Do you remember the name of the book? Sounds interesting.
capital-D David,
The book Billy refers to is "The Year of Living like Jesus", by Edward G. Dobson.
I was under the impression that the charity crowding-out hypothesis had been discredited in the 70s but apparently it has still proponents! Time to do some reading.
Sign me up! I'd like not being REQUIRED to do the right thing! Next time, if I'm late for a meeting, I might not stop at the scene of an accident. To paraphrase Mr. Henderson, "Making people stop at the scene of an accident is not compassion; it’s coercion."
"WWDHD - What would David Henderson Do" is my new motto. Sorry, Jesus, but doing the right thing because you're required to is for chumps!
Dan,
Are you saying that the only reason you would stop at the scene of an accident is that you're legally compelled to? In other words, if there were no compulsion (which, by the way, there typically isn't) you would not stop at the scene of an accident?
Best,
David
Dan,
There's hardly ever a "right thing to do" that can be determined by some universal arbitrator. That's one of the reasons it works the best when everyone decides on their own which causes to donate their time or money to.
- Josh
Dickens actually makes this point himself. One of Scrooge's early justifications for his lack of voluntary generosity is that he pays his taxes.
Of course, there's another line that may have even more resonance in the age of health care reform...
-"If they would rather die,'' said Scrooge, "they had better do it, and decrease the surplus population."
Actually I believe Scrooge says "are there no workhouses" which were the primitive social safety net of the time.
I'm pretty sure he speaks of his existing "support" of the Poor Law, which was funded through involuntary taxation.
Call me simple-minded if you wish. But to me, it is simple. The more economic freedom, the less absolute poverty.
I don't really care about relative poverty.
I want more economic freedom for everyone.
David -- you are so right celebrate Mammon -- while conveniently ignoring Matthew 19:23-30 and the Golden Rule -- remember many are called but few chose.

* * *

> [What is asked]:
Decide whether each statement below agrees with the comment thread, answering yes or no and quoting the words of the text that decide it.
1. The book Billy refers to was written by Edward G. Dobson.
2. One commenter states that Scrooge cites paying his taxes as a justification for his lack of voluntary generosity.
3. One commenter says they care a great deal about relative poverty.

> [Records supplied]:

* * *

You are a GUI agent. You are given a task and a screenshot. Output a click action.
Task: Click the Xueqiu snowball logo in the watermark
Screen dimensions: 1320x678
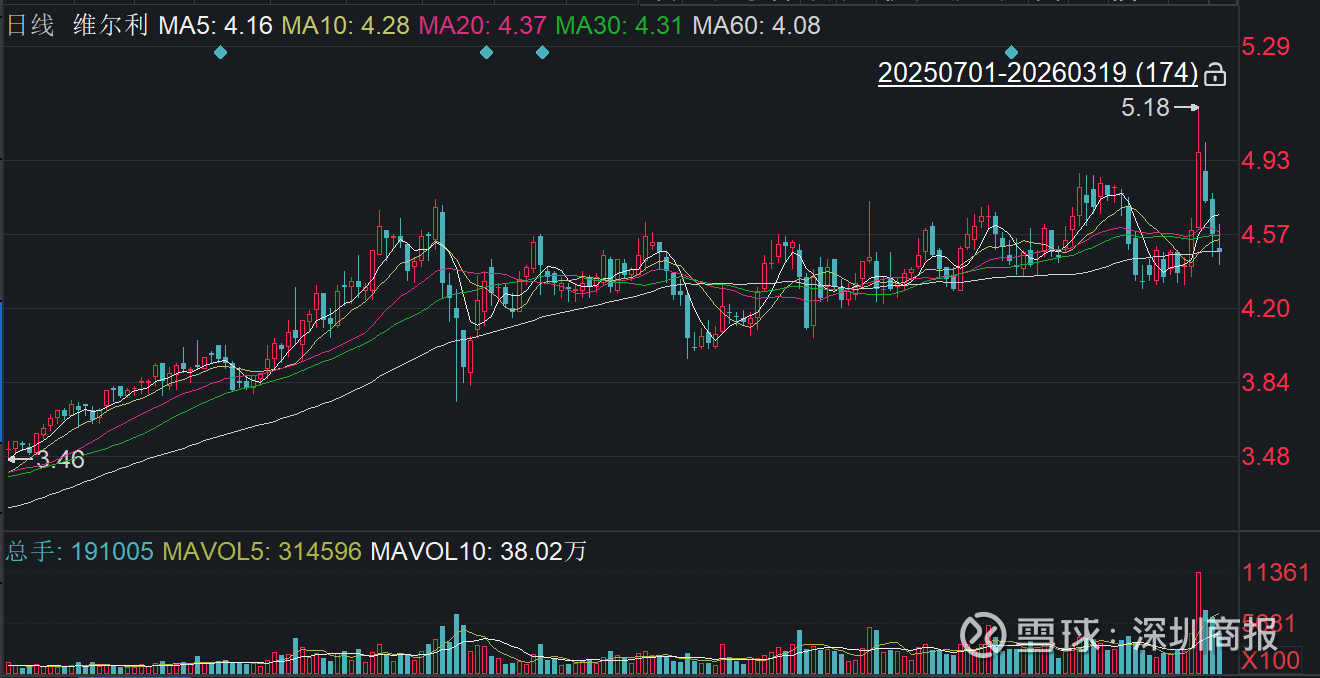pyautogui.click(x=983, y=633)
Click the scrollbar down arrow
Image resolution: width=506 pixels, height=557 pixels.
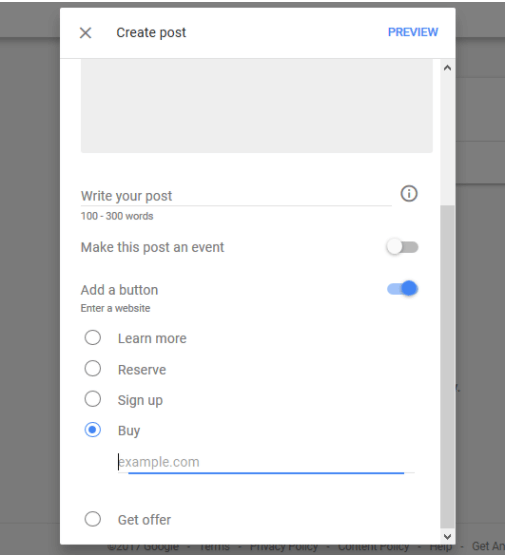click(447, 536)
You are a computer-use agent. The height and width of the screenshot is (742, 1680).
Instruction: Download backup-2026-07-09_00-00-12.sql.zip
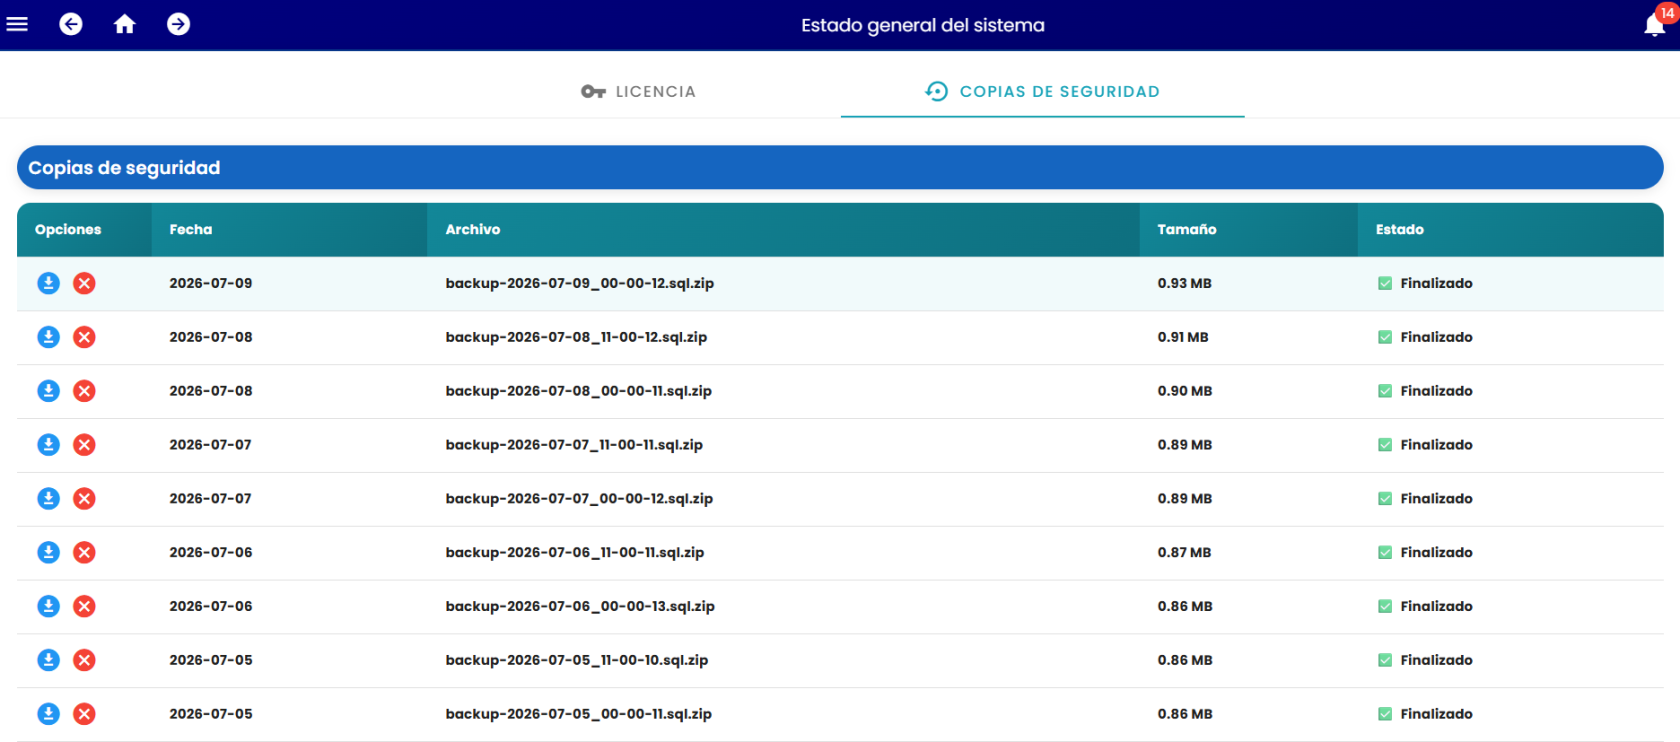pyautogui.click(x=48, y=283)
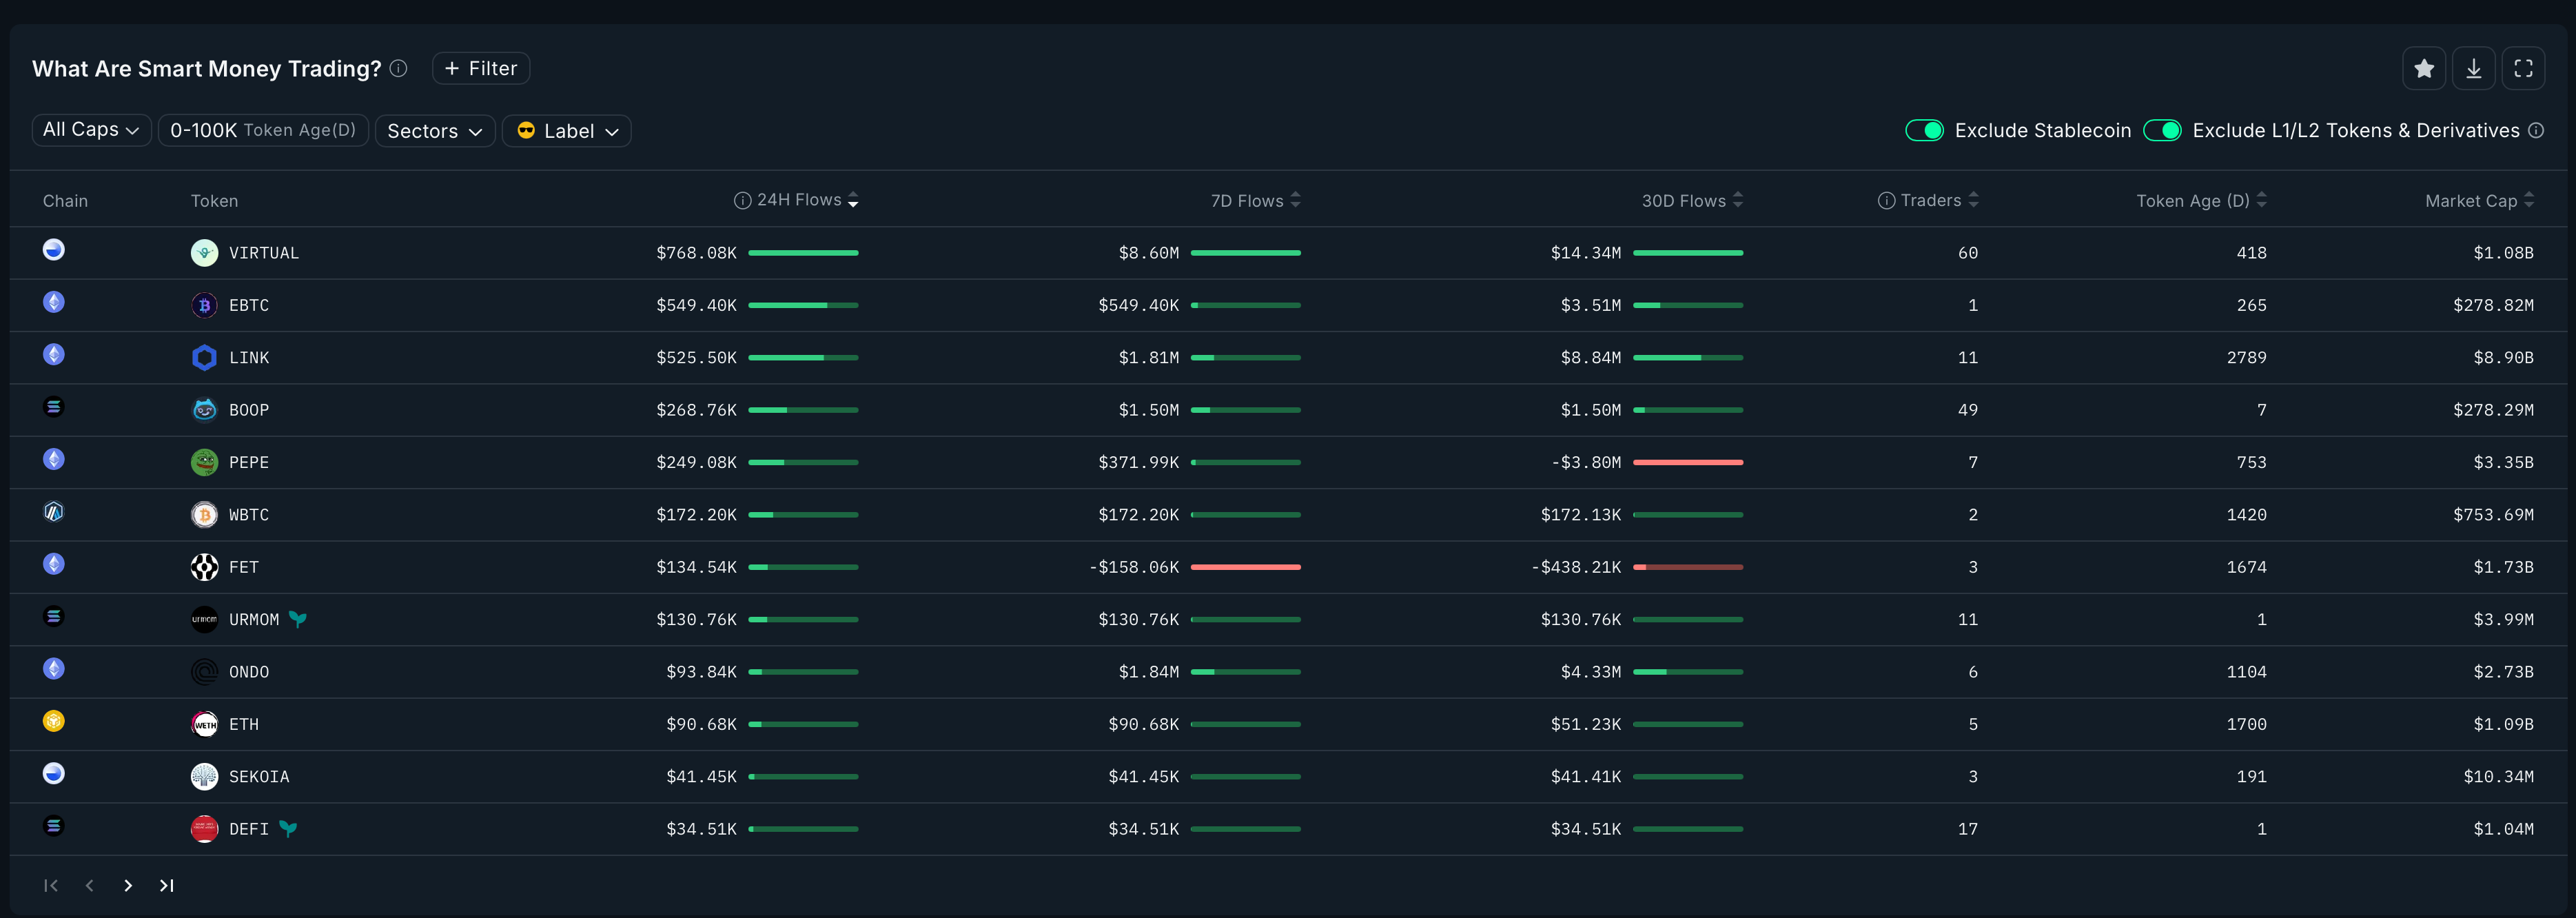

* * *

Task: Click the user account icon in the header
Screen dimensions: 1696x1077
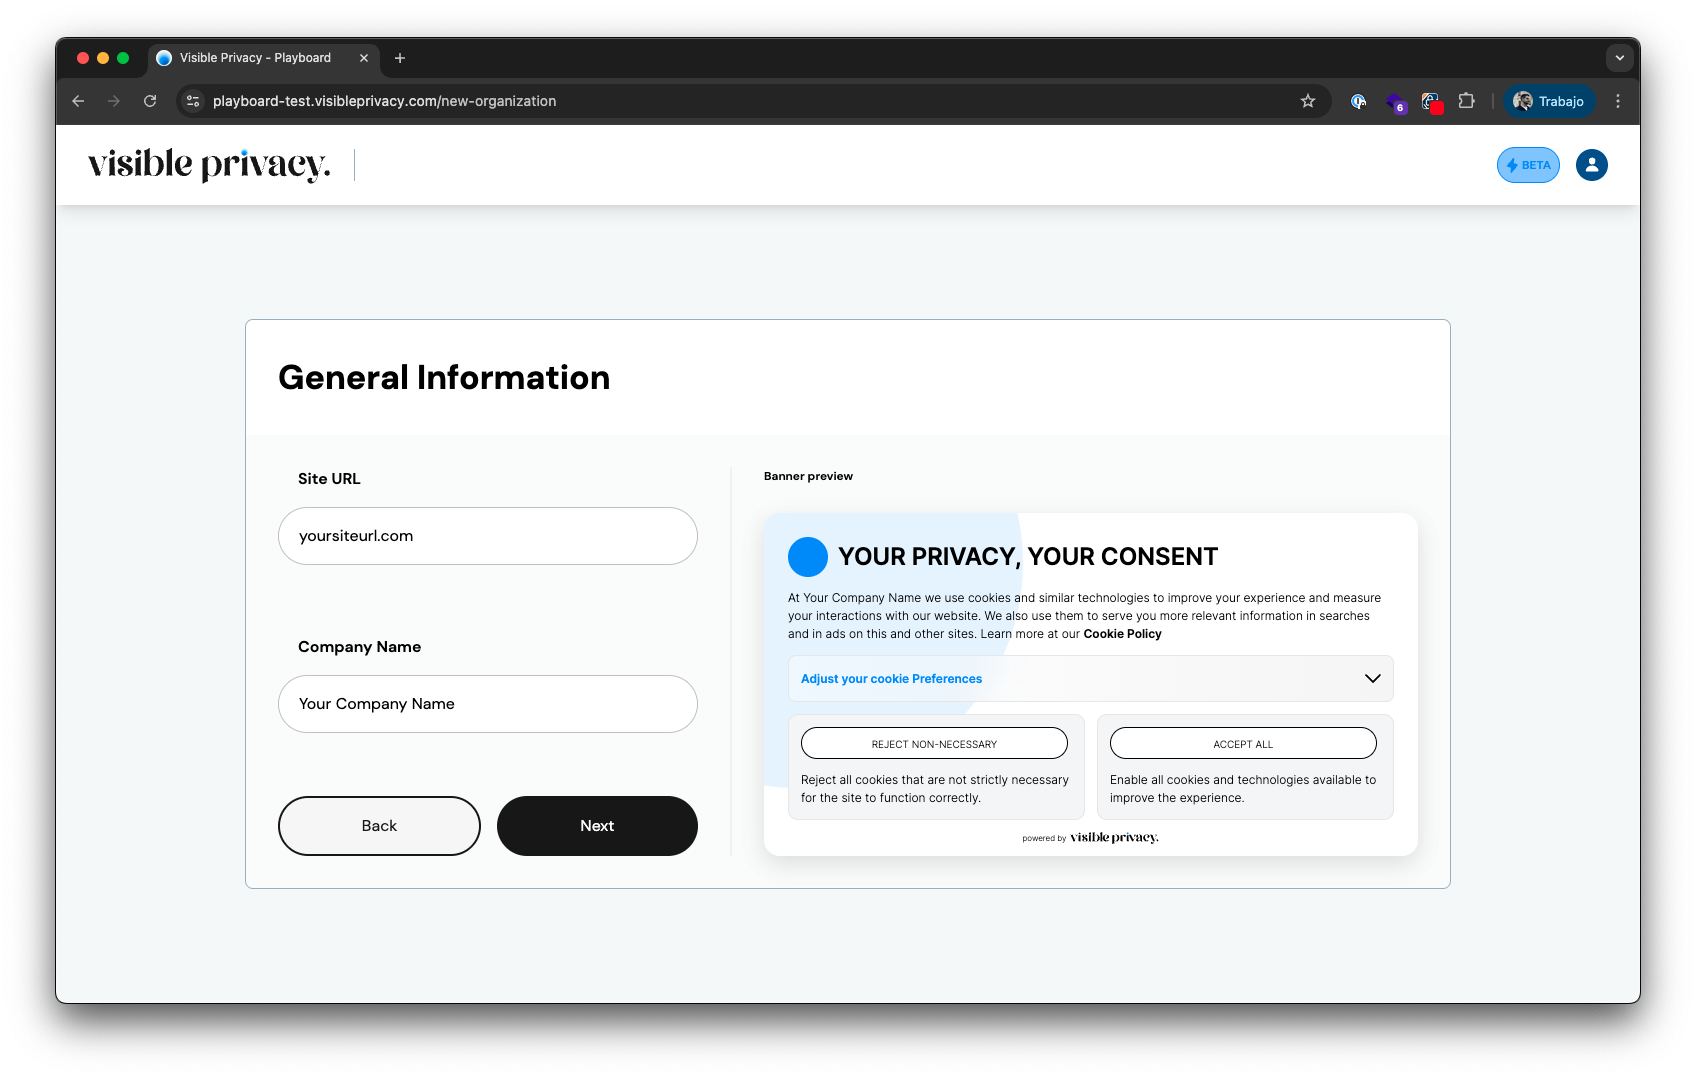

* * *

> [Full solution]:
1. Yes: "The book Billy refers to is "The Year of Living like Jesus", by Edward G. Dobson."
2. Yes: "One of Scrooge's early justifications for his lack of voluntary generosity is that he pays his taxes."
3. No: "I don't really care about relative poverty."